Mas espere. De acordo com um comunicado à imprensa anunciando este
novo artigo, “… as estimativas atuais sugerem que o número mágico de 40 a
100 nucleotídeos não deveria ser possível no volume de espaço que
consideramos o universo observável”.
A chave aqui é o termo “universo observável”.
Totani diz:
No entanto, há mais no universo do que o observável. Na cosmologia contemporânea, concorda-se que o universo passou por um período de inflação rápida, produzindo uma vasta região de expansão além do horizonte do que podemos observar diretamente. A inclusão desse maior volume em modelos de abiogênese aumenta enormemente as chances de ocorrência da vida.
Nosso universo surgiu durante o Big Bang,
um único evento de inflação. De acordo com o artigo de Totani, nosso
Universo “provavelmente inclui mais de 10^100 estrelas parecidas com o
Sol”, enquanto o Universo observável contém apenas cerca de 10
sextilhões (10^22) de estrelas.
Sabemos que a vida ocorreu pelo menos uma vez, portanto, não está
fora de questão que a abiogênese tenha ocorrido pelo menos mais uma vez,
mesmo que as chances sejam infinitesimalmente pequenas.
Segundo as estatísticas, a quantidade de matéria no Universo
observável só deve ser capaz de produzir RNA com 20 nucleotídeos de
comprimento, bem abaixo do número de 40 a 100. Mas, devido à inflação
rápida, grande parte do Universo é inobservável. É simplesmente muito
longe para a luz emitida desde o Big Bang nos alcançar.
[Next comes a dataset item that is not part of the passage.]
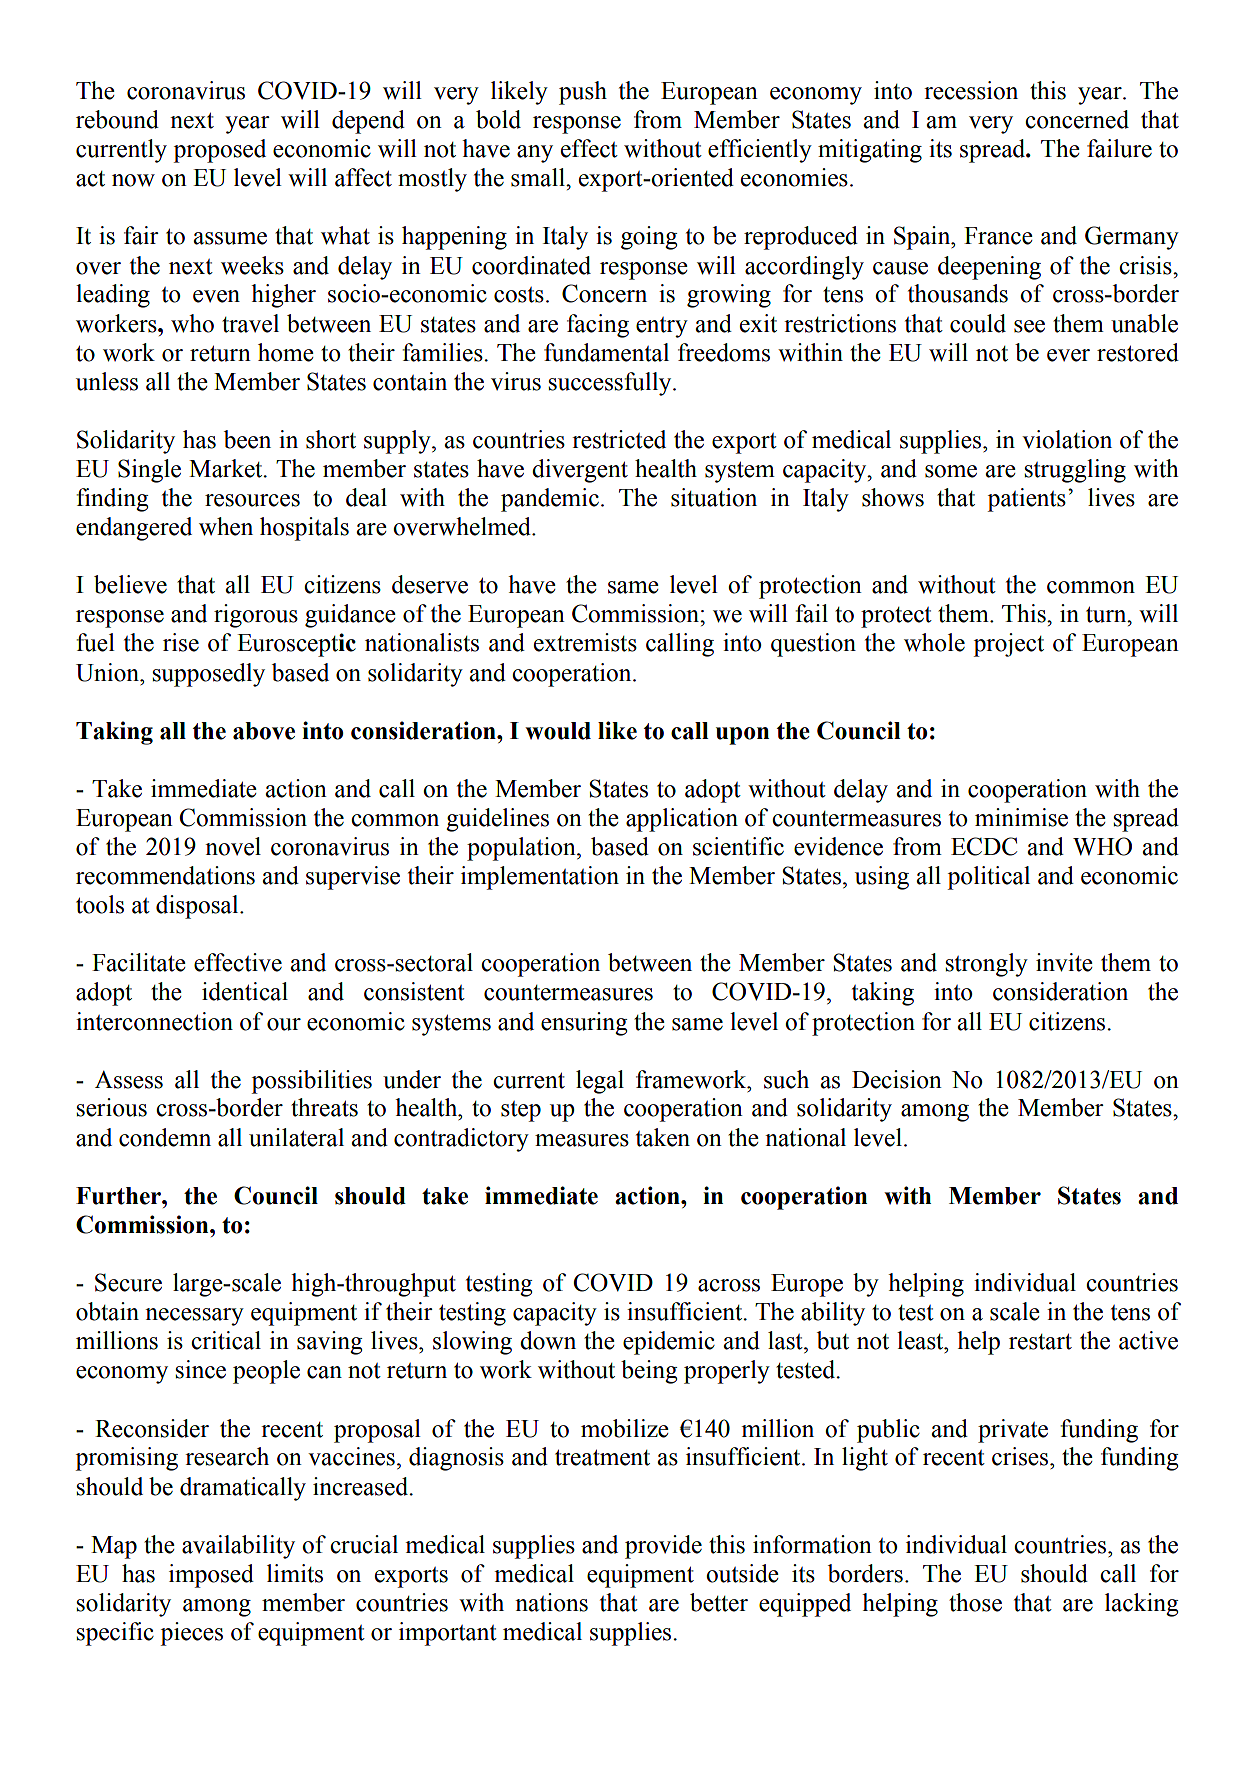  Describe the element at coordinates (219, 151) in the page. I see `proposed` at that location.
Quando os cosmólogos somam o número de estrelas no Universo
observável com o número de estrelas no Universo não observável, o número
resultante é 10^100 estrelas semelhantes ao Sol. Isso significa que há
muito mais matéria em jogo, e a criação abiogênica de cadeias de RNA
longas o suficiente não é apenas possível, mas provável ou até
inevitável.
Em seu trabalho, o professor Totani afirma a relação básica sob investigação:
Aqui, uma relação quantitativa é derivada entre o comprimento mínimo de RNA/min necessário para ser o primeiro polímero biológico e o tamanho do universo necessário para esperar a formação de um RNA tão longo e ativo por adição aleatória de monômeros.
Está ficando confuso? Aqui está um resumo esperançosamente mais compreensível.
O Universo é maior que sua porção observável e provavelmente contém
10^100 estrelas parecidas com o Sol. Para que a probabilidade de criação
abiótica de RNA em um planeta semelhante à Terra seja igual a 1, ou
unidade, o comprimento mínimo de nucleotídeos deve ser menor que cerca
de 20 nucleotídeos, o que é muito menor que o mínimo inicialmente
declarado de 40 nucleotídeos.
Mas os cientistas não pensam que o RNA com apenas 20 nucleotídeos
possa ser auto-replicante, pelo menos não da nossa perspectiva como
observadores da vida terrestre. Como Totani diz em seu artigo:
Portanto, se organismos extraterrestres de origem diferente da Terra forem descobertos no futuro, isso implicaria um mecanismo desconhecido no trabalho para polimerizar nucleotídeos muito mais rapidamente do que processos estatísticos aleatórios.
Qual seria esse processo?
Ninguém sabe, mas este é provavelmente um ponto de inflexão em que pessoas de fé podem gritar e dizer: “Deus, é claro”.
O trabalho de Totani nunca forneceu uma resposta. Mas, como muitos
trabalhos científicos, ajuda a refinar a questão e convida outros a
estudá-la.
Totani disse:
Como muitos nesse campo de pesquisa, sou movido pela curiosidade e por grandes perguntas.
Combinar minha investigação recente sobre química de RNA com minha longa história de cosmologia me leva a perceber que há uma maneira plausível do universo ter passado de um estado abiótico (sem vida) para um estado biótico. É um pensamento empolgante e espero que a pesquisa possa se basear nisso para descobrir as origens da vida.